To be honest if off-sale they were cheaper then the competition it may make some difference on whether I return, but still. When im unhappy with my service, or especially if I feel im getting ripped off I tend not to focus on the positive sides of the business in question.


----------



## Bassauguy (Nov 7, 2011)

where is the store? thx.


----------



## JUSTCRAZY (Apr 6, 2004)

If I had a dime for every person or report I have seen about unhappy Buckeye Outdoors customers, I could own my own outdoor store. I have personally never had a good trip there and I know a bunch of others who feel the same way. Bad prices, terrible service, and even bigger attitudes for a poor selection.

But that is just what I think....
Rob


----------



## musikman43155 (May 14, 2008)

I've been into Buckeye Outdoors a few times & felt rubbed the wrong way. The archery tech I spoke with seemed like a snob, because I brought a crossbow in, which was my dad's. Another time about 3 years ago, i asked if they had any inexpensive e glass rods, as I had just bought one from cabelas for $30, but, they power was a little too much for my light cranks. When I asked if they had any " inexpensive " e glass rods, the clerk scoffed & said not for under $100! Well, sorry buddy, not everyone is able or interested in dropping $325 on a G Loomis!

I always use to think that Gander Mountain sucked based on their archery section, but, their fishing section is great! 

I rather just pick stuff off of Tacklewarehouse.com. Plus they have free shipping over $50, even on fishing rods!!


----------



## toboso (Apr 14, 2004)

Buyer beware in all situations. I've been feasting from the bargain bins at Buckeye Outdoors lately (you all stay out! ) and every time I check out I've had to have a few things corrected.

Sale or not, I'm the guy who will check my receipt before signing it (restaurant, dept. store, whatever). I find billing errors are everywhere...

As for comparisons to other outdoor stores, I've had fits with Gander as it seems nothing I want to buy has a price on it or the bin tag


----------



## Saugeyefisher (Jul 19, 2010)

Bassauguy said:


> where is the store? thx.


int.70 and rt. 40 I think its hebron or heath, one offem. just go north on 79 when you get off 70 then turn right on 40 you will see it,just off the freeway
slim pickings when iwas there


----------



## musikman43155 (May 14, 2008)

So is it going out of business or are they just selling off their old stock to make room for the new?


----------



## Fishermon5 (Apr 24, 2009)

I talked with the fishing clerk the last time I was there and he said that they were downsizing their fishing supplies. While he communicate everything that he probably knew, he did say that as one of the owners had retired (and was an avid musky fisherman) they would probably stop stocking/drastically downsizing their musky selection.

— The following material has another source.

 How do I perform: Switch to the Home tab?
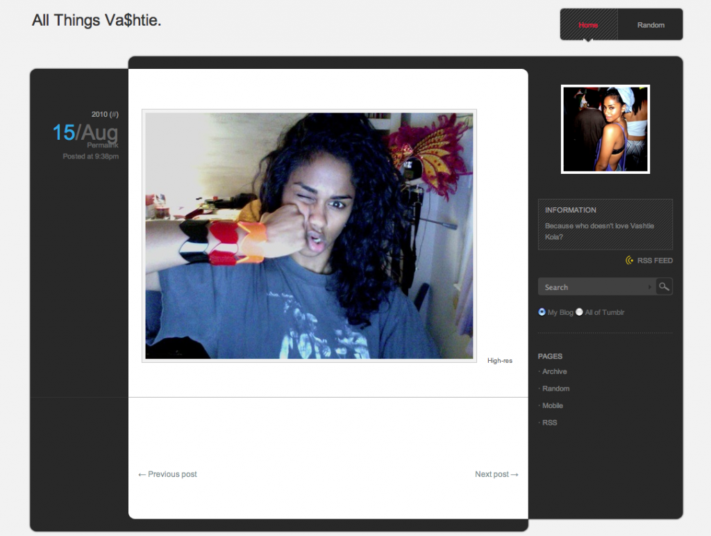tap(588, 24)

My guess is to expect all the fishing stuff to be downsized but this is just a guess.


----------



## Lundy (Apr 5, 2004)

Maurice was a avid muskie fisherman and as such they had a bunch of muskie tackle. I wouldn't be surprised to see a reduction in the muskie selection and maybe the fishing area overall, who knows.

I do know that Todd Vance would not be pleased to read all of your comments. I've known Todd for over 30 years and he takes customer service and satisfaction very seriously. I personally watched him remove a breech plug from a new gun and sell it to a customer to get him ready to hunt because they were out of the plugs on the shelf and didn't expect them in for a couple of days. I would suggest that if you are not pleased that you find the appropriate person to discuss it with.

I've had a couple of encounters over the years with less than friendly employees, some of them do come across as pretty arrogant, but nothing that would prevent me from buying from them. I've gotten that same attitude from the employees at FF&F in Ashland. I guess it is just part of being a gun god in one of these stores


----------



## WishinIwasFishin (Apr 5, 2005)

If they truly are downsizing their fishing dept, that will save me money each time I visit the in-laws in Newark.
I've always really enjoyed shopping there. These posts are a good thing - the owner needs to be aware of such problems. I know that I would want to know if I was the owner/manager.


----------



## DaleM (Apr 5, 2004)

I have also know both Maurice and Todd for a long time, Neither of these guys would "screw" their customers. I have shopped that store and Vance' as well for a long time and have never had a bad experience. If you had problem you need to let the management know. I have had items rang up wrong and if I told them they have corrected it.
There's a saying that's been around a long time, "treat people as you want them to treat you"
Instead of being an ass when you have problem, be nice and explain the problem. If that person doesn't satisfy you ask to speak to their boss. To say you'll never back because your total rang up wrong is stupid. If I were to that every time I have had an item ring up wrong there wouldn't be many stores I would be in.
I've had way more bad experiences in Bass pro shop than Buckeye, same with Gander and Dick's but I go back because I realize people will make mistakes period. Stop bad mouthing people and start trying to be a better person. Believe me you'll get a lot more satisfaction doing so.
I know both Chris and Ron better than most on this site. If you have a problem while at the store talk to Ron, if you have a problem with service talk to Chris. Let's just say I'm relatively close to them. Almost like family.


----------



## st.slippy (Oct 3, 2008)

Dale, I stated it as it happened. It was my experience and you cannot deny it happened. If a sale on all lures has been going on for weeks and people were continuously charged the wrong price for weeks, then there is a problem. I will probably go back because they have lures that I want there. How many people on this site were charged wrongly? I respect you, and am not trying to put you or your friends down, but since 10/17 at least the same sale and no one fixed the registers. That is beyond an oops. I put this on here so people knew, and could get the money that was owed to them, that is honest. I did not call names or yell at anyone.


----------



## Saugeyefisher (Jul 19, 2010)

Yea i just checked my receipt And i did not get my full 35% off. Im going to stop in saterday to let them know. Im not going to ask for anything back since it was my own fault for not paying attention.

Steve, Thanks you very much for doing the right thing and letting us know of the huge mistake they are makeing! Shoot if they do $100,000 a wk in fishing sales thats $10,000 a week, they are saveing by not giveing the full discount.


----------



## Big Joshy (Apr 26, 2004)

I was in there today and I was able to return my item without any problems. The manager at the return counter made it a point to thank me for my business even though I was returning a high ticket item, so Im guessing they are aware of the stink thats going on. Just about all the baits that I would normally buy, rogues, certain colors of red eye shad, etc were almost completely to totally gone so act quick if you want something specific from them on this sale.


----------



## killingtime (Apr 29, 2009)

i didnt think you bashed anyone either steve you were just telling everyone what happened and beware. i think your problem was with the manager and not the owners anyway. we all know you were buying green twisters and pink jigheads anyway. lol.


----------



## st.slippy (Oct 3, 2008)

Ben, I was just tired of you outfishing me with your fancy baits.


----------